No meu artigo "Por que os juros são tão altos no
Brasil?" explico por que tais políticas provocam um aumento absurdo
da dívida: para fazer uma troca com o mercado financeiro. O BC
não tem deixado que os bancos fiquem com dinheiro no caixa. Significa
que, se os bancos recebem um enorme volume de depósitos e remessas do
exterior, dinheiro especulativo, o BC 'enxuga', fica com esse dinheiro e
entrega títulos da dívida pública aos bancos, para
garantir-lhes rendimento com esses títulos. Isso provoca aumento brutal
da dívida, já que o Tesouro repassa os títulos ao BC; o
Tesouro emite e repassa. Já há 1 milhão de milhões
de reais de dívida do Tesouro com o BC, para repassar aos bancos com tal
mecanismo.
A consequência é que os bancos não vão emprestar
dinheiro à população ou a pequenas empresas para promover
a atividade econômica. Para que correr risco de emprestar no mercado, se
tem a segurança de que o BC vai ficar com o dinheiro e pagar o
rendimento do título da dívida com os maiores juros do mundo?

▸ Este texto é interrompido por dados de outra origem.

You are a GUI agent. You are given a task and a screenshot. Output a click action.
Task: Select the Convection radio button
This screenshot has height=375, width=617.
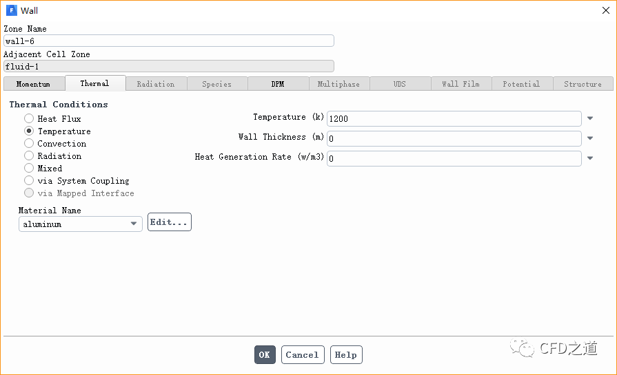pos(29,144)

Portanto, só se empresta à população ou a pequenos
empreendimentos com taxas absurdas, escorchantes, que impedem a
movimentação saudável da nossa economia.
Quanto mais negócios, mais empregos. Se os empregos são gerados,
mais pessoas têm rendimento. E consomem mais, comem melhor, possibilitam
melhor educação aos filhos... Isso é que gera um ciclo
positivo na economia. Na medida em que seca o recurso financeiro, trava-se
tudo. E o próprio BC impõe essa lógica, ao garantir
rendimentos generosíssimos aos bancos, enxugando tais recursos.

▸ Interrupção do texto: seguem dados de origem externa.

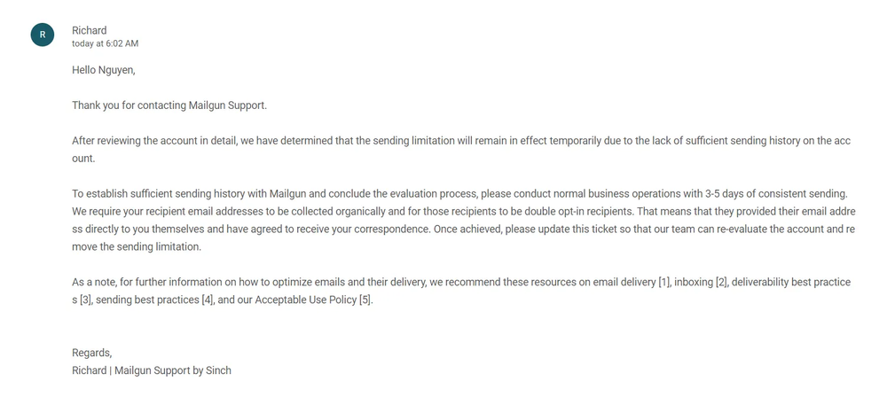The image size is (887, 397).
Task: Open reference [4] sending best practices
Action: coord(208,300)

Por que a Dilma entra nessa de ajuste fiscal, corte de direitos e impede
reajustes salariais dignos? Vai travar a nossa economia. Ao mesmo tempo, abre
mão de todos os limites e aumenta juros. Das eleições para
cá, sem contar o último aumento de juros, as taxas já
subiram 16%. Não dá. Estamos empurrando o país para o
aprofundamento de uma crise. É evidente.
Acredito que isso aconteça, em primeiro lugar, pelo atrelamento ao
financiamento de campanha.
Embora a Dilma tenha feito um discurso à esquerda, se olhamos os dados
do TSE, vemos que ela e o PT foram fortemente financiados pelo sistema
financeiro. Só a campanha da Dilma recebeu cerca de 24 milhões de
Reais dos bancos. Infelizmente, isso não é de graça.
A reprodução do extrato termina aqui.